Unfortunately, at this point in my career, I’m faced with another life choice. Those of you who have worked directly with me probably have noticed I rarely return phone calls or emails the same week, much less the same day! During the past five years, I’ve not only edited Roofing but also have been editing retrofit, a nationally circulated trade publication that focuses on the renovation of existing commercial, industrial and institutional buildings. Within the past year, both magazines have grown so much (a fantastic problem) that I’ve been having trouble keeping up.

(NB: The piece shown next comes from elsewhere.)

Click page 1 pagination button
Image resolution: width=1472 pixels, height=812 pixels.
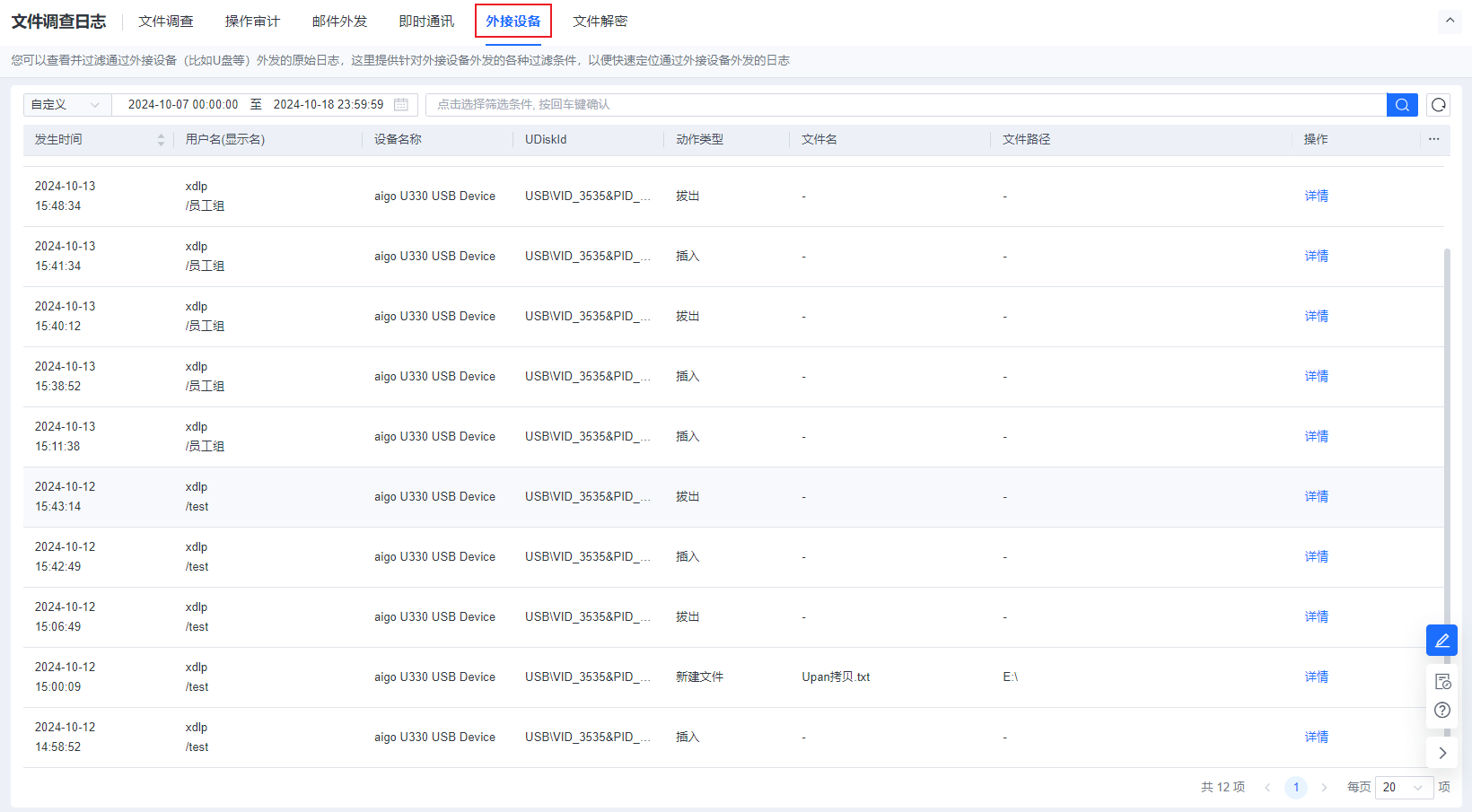pos(1295,787)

To make matters worse, I never have time to think through new ideas or accomplish the aspirations on my list that I know would make the magazines better. I suddenly realized I was doing a disservice to these magazines and to you, the readers. (Not to mention, having recently gotten married, I’m trying to establish a better work-life balance than I had while I was building my career.)
Therefore, this is my last issue as editor in chief of Roofing. I’m thrilled my successor is Christopher K. King, a well-known writer in this industry who previously served as editor of Roofing Contractor magazine and has been writing articles for Roofing since 2015. (Read his “Special Report”, page 58, about how a community came together at the prompting of a roofing contractor to help a deserving couple restore their home.) I know Chris will do an excellent job taking Roofing to the next level and giving it the undivided attention it deserves.
Again, I’m so thankful for the opportunities the roofing industry has given me. Consequently, I’ve decided to dedicate my final issue to the wonderful people and initiatives that make this industry so special. Enjoy!